Repeat each of these records exactly.

START Extracted data

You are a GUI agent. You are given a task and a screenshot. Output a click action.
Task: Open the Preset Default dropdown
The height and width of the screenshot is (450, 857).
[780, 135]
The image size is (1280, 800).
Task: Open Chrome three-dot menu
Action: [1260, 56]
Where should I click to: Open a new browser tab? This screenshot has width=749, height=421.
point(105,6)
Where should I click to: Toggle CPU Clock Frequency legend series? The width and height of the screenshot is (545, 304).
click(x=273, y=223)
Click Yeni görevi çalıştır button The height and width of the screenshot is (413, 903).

END Extracted data

(Your solution):
You are a GUI agent. You are given a task and a screenshot. Output a click action.
Task: Open the Preset Default dropdown
The height and width of the screenshot is (450, 857).
[780, 135]
The image size is (1280, 800).
Task: Open Chrome three-dot menu
Action: [1260, 56]
Where should I click to: Open a new browser tab? This screenshot has width=749, height=421.
point(105,6)
Where should I click to: Toggle CPU Clock Frequency legend series? The width and height of the screenshot is (545, 304).
click(x=273, y=223)
Click Yeni görevi çalıştır button The height and width of the screenshot is (413, 903).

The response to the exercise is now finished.